REQUIRED TASK | Please reproduce the listing below with "Where should I click to" switched to "Where do I click to" wherever it occurs, leaving everything else unchanged.

Pointing records for text and elements
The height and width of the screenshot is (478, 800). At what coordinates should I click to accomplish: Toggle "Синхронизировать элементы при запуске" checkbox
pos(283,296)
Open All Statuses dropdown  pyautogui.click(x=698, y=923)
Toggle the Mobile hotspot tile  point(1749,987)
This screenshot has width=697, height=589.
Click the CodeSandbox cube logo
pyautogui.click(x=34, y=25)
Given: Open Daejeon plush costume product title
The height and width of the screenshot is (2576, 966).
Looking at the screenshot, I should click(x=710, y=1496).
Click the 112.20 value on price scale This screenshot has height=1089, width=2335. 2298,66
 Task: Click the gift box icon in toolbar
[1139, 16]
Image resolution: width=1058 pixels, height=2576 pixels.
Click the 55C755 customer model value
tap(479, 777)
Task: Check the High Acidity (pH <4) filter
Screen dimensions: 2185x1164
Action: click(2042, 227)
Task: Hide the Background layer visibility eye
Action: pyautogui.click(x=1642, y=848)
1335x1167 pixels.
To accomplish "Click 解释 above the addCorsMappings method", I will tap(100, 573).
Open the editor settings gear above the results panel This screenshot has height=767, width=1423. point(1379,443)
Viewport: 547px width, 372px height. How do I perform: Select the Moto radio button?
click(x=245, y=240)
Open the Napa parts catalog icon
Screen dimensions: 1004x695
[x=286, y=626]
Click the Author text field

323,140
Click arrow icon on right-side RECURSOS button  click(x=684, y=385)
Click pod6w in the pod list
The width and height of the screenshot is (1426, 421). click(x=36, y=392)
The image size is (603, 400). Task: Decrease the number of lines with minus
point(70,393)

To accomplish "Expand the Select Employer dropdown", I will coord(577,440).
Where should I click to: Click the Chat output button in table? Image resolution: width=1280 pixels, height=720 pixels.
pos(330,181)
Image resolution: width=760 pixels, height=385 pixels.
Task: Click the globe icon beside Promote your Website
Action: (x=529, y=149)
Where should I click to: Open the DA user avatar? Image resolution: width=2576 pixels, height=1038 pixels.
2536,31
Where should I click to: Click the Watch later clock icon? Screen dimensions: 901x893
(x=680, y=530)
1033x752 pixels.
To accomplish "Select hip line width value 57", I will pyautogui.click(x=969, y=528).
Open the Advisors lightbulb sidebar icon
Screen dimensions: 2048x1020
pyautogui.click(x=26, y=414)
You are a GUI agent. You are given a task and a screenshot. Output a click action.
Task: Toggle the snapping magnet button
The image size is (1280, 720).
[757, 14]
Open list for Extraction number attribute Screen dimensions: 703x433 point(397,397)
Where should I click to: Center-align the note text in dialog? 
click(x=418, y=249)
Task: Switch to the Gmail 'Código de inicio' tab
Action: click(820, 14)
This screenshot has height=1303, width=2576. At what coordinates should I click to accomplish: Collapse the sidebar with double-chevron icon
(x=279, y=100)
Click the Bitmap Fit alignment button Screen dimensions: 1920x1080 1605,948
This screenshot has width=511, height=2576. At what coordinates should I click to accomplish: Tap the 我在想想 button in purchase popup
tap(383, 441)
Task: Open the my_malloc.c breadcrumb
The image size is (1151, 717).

WRITTEN RESPONSE |
The height and width of the screenshot is (478, 800). At what coordinates should I click to accomplish: Toggle "Синхронизировать элементы при запуске" checkbox
pos(283,296)
Open All Statuses dropdown  pyautogui.click(x=698, y=923)
Toggle the Mobile hotspot tile  point(1749,987)
This screenshot has width=697, height=589.
Click the CodeSandbox cube logo
pyautogui.click(x=34, y=25)
Given: Open Daejeon plush costume product title
The height and width of the screenshot is (2576, 966).
Looking at the screenshot, I should click(x=710, y=1496).
Click the 112.20 value on price scale This screenshot has height=1089, width=2335. 2298,66
 Task: Click the gift box icon in toolbar
[1139, 16]
Image resolution: width=1058 pixels, height=2576 pixels.
Click the 55C755 customer model value
tap(479, 777)
Task: Check the High Acidity (pH <4) filter
Screen dimensions: 2185x1164
Action: click(2042, 227)
Task: Hide the Background layer visibility eye
Action: pyautogui.click(x=1642, y=848)
1335x1167 pixels.
To accomplish "Click 解释 above the addCorsMappings method", I will tap(100, 573).
Open the editor settings gear above the results panel This screenshot has height=767, width=1423. point(1379,443)
Viewport: 547px width, 372px height. How do I perform: Select the Moto radio button?
click(x=245, y=240)
Open the Napa parts catalog icon
Screen dimensions: 1004x695
[x=286, y=626]
Click the Author text field

323,140
Click arrow icon on right-side RECURSOS button  click(x=684, y=385)
Click pod6w in the pod list
The width and height of the screenshot is (1426, 421). click(x=36, y=392)
The image size is (603, 400). Task: Decrease the number of lines with minus
point(70,393)

To accomplish "Expand the Select Employer dropdown", I will coord(577,440).
Where do I click to: Click the Chat output button in table? Image resolution: width=1280 pixels, height=720 pixels.
pos(330,181)
Image resolution: width=760 pixels, height=385 pixels.
Task: Click the globe icon beside Promote your Website
Action: (x=529, y=149)
Where do I click to: Open the DA user avatar? Image resolution: width=2576 pixels, height=1038 pixels.
2536,31
Where do I click to: Click the Watch later clock icon? Screen dimensions: 901x893
(x=680, y=530)
1033x752 pixels.
To accomplish "Select hip line width value 57", I will pyautogui.click(x=969, y=528).
Open the Advisors lightbulb sidebar icon
Screen dimensions: 2048x1020
pyautogui.click(x=26, y=414)
You are a GUI agent. You are given a task and a screenshot. Output a click action.
Task: Toggle the snapping magnet button
The image size is (1280, 720).
[757, 14]
Open list for Extraction number attribute Screen dimensions: 703x433 point(397,397)
Where do I click to: Center-align the note text in dialog? 
click(x=418, y=249)
Task: Switch to the Gmail 'Código de inicio' tab
Action: click(820, 14)
This screenshot has height=1303, width=2576. At what coordinates should I click to accomplish: Collapse the sidebar with double-chevron icon
(x=279, y=100)
Click the Bitmap Fit alignment button Screen dimensions: 1920x1080 1605,948
This screenshot has width=511, height=2576. At what coordinates should I click to accomplish: Tap the 我在想想 button in purchase popup
tap(383, 441)
Task: Open the my_malloc.c breadcrumb
The image size is (1151, 717).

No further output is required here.